*TASKS FOR THIS EXERCISE:*
1. In the compiler notes, which primitives does the peephole optimizer's table apply copy avoidance to at the time of writing?
2. Transcribe the compiler notes word for word, starting with "For example, a" and going on through "in many cases.".

======== TEXT EXCERPT ========

Furthermore, a number of the names introduced by the SPARC assembler are unintelligible for no good reason. This should be cleaned up.

Copy avoidance

This class of optimizations seeks to avoid register-to-register moves that are present in the output from Twobit because the intermediate code (MacScheme Assembly Language) is a 2-address code, but that are not necessary on a 3-address machine such as the SPARC. Most of the optimizations performed by the peeophole optimizer fall into this class.

For example, a sequence such as

      reg     1
      op2imm  +, 7
      setreg  2

that adds 7 to the value in R1 and stores it into R2 is peephole-optimized into the single instruction (FIXME: new names now)

      dresop2imm  +,1,7,2

This optimization is possible because the semantics of setreg specify that it destroys RESULT; hence, the use of RESULT can be avoided altogether in many cases.

The peephole optimizer has a table of primitives that it applies this optimization to. At the time of writing, these primitives are car, cdr, CELL-REF, +, -, eq?, and cons. Others could easily be introduced.

Boolean evaluation for control

Twobit produces code like the following when a primitive that produces a boolean result is used in the test part of a conditional expression:

      reg     1
      op1     null?

======== DATA SHOWN ========

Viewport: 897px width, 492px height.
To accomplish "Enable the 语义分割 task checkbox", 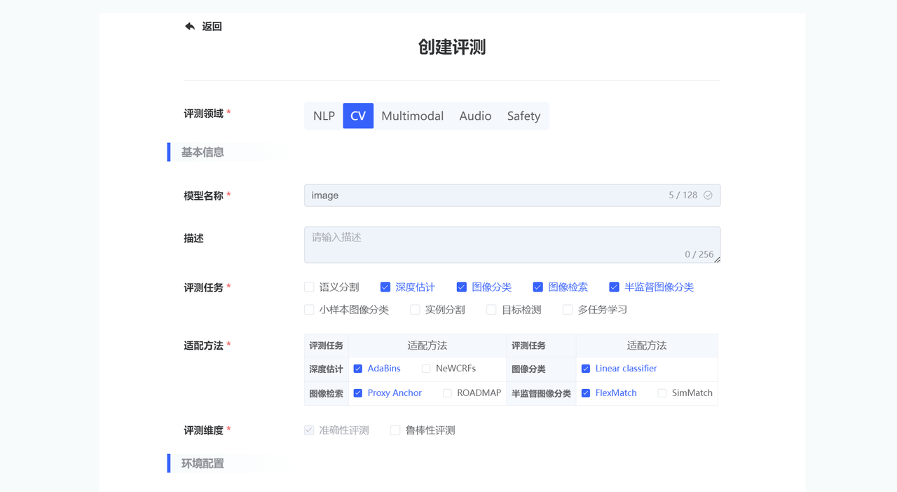I will (309, 287).
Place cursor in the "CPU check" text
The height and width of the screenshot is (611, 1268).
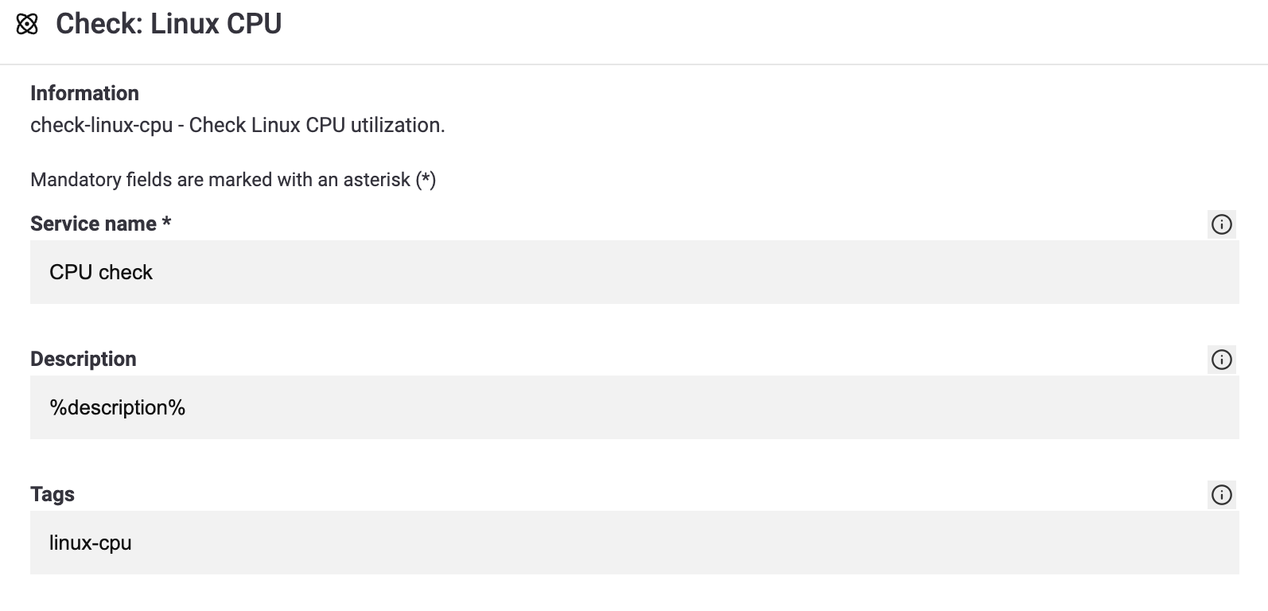point(101,272)
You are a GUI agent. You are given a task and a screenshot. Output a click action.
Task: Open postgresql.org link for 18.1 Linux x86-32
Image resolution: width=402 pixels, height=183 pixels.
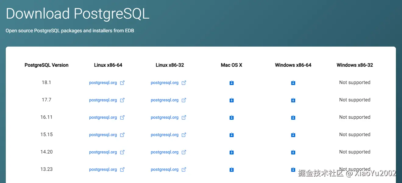[165, 83]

========

*RESPONSES TO THE EXERCISE:*
1. car, cdr, CELL-REF, +, -, eq?, and cons

2.
For example, a sequence such as

      reg     1
      op2imm  +, 7
      setreg  2

that adds 7 to the value in R1 and stores it into R2 is peephole-optimized into the single instruction (FIXME: new names now)

      dresop2imm  +,1,7,2

This optimization is possible because the semantics of setreg specify that it destroys RESULT; hence, the use of RESULT can be avoided altogether in many cases.